Si el dinero gastado en textos y ropa de colegio se dedicara a viajes a lugares de interés, si los abuelitos cooperaran contando sus memorias del pasado, si toda la familia se dedicara a aprender un nuevo idioma, ¡qué ventaja tendrían aquellos niños! Sus conocimientos de la geografía, la historia y muchos otros temas se amplificarían, pero lo que es más, su comprensión de esos temas, de su importancia y aplicación a la vida, sería mucho mayor. Es nada menos que fisiológico que los niños aprendan cosas relacionadas a los intereses de sus padres y adultos cercanos. Lo que ocurre en el colegio no está relacionado con su vida, por lo tanto sus neuronas están adormecidas de modo que no logran aprender.
La única reforma que dará éxito
Hace falta una gran revolución: Una revolución de niños que rechazan ir a la escuela por puro pasar el tiempo, porque prefieren aprender de verdad; una revolución de padres que aceptan su responsabilidad de manejar la familia, tomando tiempo con sus hijos para así lograr una mejor sociedad; una revolución de profesores que estén dispuestos a fomentar el aprendizaje natural y animar a los padres en su responsabilidad para con sus hijos; una revolución en el gobierno que–en vez de pretender que todos son iguales–se dedique a crear espacio para el libre albedrío, reconociendo que somos todos diferentes y lo que sirve para uno no funciona para otro. Esto significa permitir una variedad de colegios e instituciones educativas, a la vez que permitir y apoyar a las familias educadoras.
La reforma que falta dará a los profesores la oportunidad de enseñar a su manera, en base a su
experiencia. Si los niños siguen sin aprender, es porque el profesor está mal ubicado. Debería buscar otro trabajo, pues no se puede entrenar a una persona para ser profesor si en realidad no lo es. El profesorado debería estar compuesto de los mejores en su materia, pero ahora tenemos un dicho: que el que puede, hace, y el que no puede, enseña. Pensando otra vez en las neuronas espejo, no es nada asombroso que exista una crisis educacional. Si se pagara bien a los pocos profesores que saben inspirar a los alumnos, y se despidieran a los demás, empleando a madres y abuelas entretanto, es lógico que daría mejores resultados que las presentes "reformas".

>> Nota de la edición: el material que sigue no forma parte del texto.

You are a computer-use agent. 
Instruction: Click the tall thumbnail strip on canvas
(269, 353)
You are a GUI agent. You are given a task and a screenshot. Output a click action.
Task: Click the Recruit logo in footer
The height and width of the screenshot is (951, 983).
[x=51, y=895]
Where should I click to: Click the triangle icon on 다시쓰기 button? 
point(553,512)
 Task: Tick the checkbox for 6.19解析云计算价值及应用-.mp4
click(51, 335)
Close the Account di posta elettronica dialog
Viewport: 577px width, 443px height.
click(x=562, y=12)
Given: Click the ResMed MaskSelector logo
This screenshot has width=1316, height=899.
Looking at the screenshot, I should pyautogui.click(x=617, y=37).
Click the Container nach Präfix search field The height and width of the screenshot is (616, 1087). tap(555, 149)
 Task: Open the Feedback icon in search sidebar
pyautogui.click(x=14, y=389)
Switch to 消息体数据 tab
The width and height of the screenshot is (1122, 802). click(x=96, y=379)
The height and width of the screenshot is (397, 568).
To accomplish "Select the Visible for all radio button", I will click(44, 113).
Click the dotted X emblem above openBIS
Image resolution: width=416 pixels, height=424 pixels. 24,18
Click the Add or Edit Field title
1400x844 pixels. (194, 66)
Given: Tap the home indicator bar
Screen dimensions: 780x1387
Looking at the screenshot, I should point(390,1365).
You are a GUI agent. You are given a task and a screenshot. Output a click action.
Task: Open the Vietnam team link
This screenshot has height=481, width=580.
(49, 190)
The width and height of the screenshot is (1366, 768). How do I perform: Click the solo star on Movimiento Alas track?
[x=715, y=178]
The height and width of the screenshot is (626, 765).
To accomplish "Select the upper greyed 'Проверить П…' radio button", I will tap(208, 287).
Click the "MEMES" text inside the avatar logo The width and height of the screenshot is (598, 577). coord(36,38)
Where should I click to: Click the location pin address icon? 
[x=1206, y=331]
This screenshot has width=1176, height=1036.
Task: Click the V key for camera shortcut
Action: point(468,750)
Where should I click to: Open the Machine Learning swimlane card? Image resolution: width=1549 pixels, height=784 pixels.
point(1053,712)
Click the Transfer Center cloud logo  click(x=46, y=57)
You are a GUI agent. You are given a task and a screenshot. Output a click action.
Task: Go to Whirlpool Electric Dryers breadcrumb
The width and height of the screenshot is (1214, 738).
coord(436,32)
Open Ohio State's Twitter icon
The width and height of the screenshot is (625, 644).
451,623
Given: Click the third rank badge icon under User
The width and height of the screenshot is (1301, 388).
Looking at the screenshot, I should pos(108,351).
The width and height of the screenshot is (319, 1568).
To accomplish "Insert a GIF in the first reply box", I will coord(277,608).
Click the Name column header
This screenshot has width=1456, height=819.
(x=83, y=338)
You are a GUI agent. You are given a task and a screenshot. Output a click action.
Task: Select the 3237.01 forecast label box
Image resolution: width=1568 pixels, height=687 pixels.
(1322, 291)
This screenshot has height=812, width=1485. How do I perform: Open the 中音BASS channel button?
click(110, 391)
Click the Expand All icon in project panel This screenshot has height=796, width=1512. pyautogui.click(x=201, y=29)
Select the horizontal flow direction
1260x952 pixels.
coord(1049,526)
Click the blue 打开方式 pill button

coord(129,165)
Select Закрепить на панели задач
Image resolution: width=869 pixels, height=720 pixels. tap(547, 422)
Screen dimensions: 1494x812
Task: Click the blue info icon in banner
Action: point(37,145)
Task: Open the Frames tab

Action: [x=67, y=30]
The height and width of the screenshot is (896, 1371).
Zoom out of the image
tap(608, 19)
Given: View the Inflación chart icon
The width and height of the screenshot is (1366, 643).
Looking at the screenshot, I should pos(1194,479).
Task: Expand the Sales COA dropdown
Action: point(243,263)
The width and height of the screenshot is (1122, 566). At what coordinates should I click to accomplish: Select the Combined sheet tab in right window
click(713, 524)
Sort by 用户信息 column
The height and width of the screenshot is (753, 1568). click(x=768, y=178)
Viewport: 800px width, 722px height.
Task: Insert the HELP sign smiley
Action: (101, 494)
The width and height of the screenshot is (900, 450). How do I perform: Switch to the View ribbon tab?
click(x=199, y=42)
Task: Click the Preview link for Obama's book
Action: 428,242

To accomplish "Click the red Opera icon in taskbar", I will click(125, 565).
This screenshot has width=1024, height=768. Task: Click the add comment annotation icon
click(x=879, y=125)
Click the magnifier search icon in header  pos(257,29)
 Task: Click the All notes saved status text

La única reforma que cumplirá los sueños del ciudadano es aquella que se basa en la recuperación de la familia y que facilita la acción de esas neuronas. Llevar los niños al trabajo, traer el trabajo a casa, llevar la clase al negocio o implementar actividades de la vida real (como participar en la construcción de casas para damnificados, por ejemplo) son métodos que dan resultados seguros. Los colegios pueden ser ferias de conocimiento, donde gente de cualquiera edad puede ir a aprender lo que se les antoja; donde los profesores "venden" su conocimiento como si estuvieran vendiendo un buen auto o una alfombra; y donde los alumnos asisten porque tienen preguntas o inquietudes o simplemente ganas de saber. Cuando la educación es un privilegio, todos querrán aprender.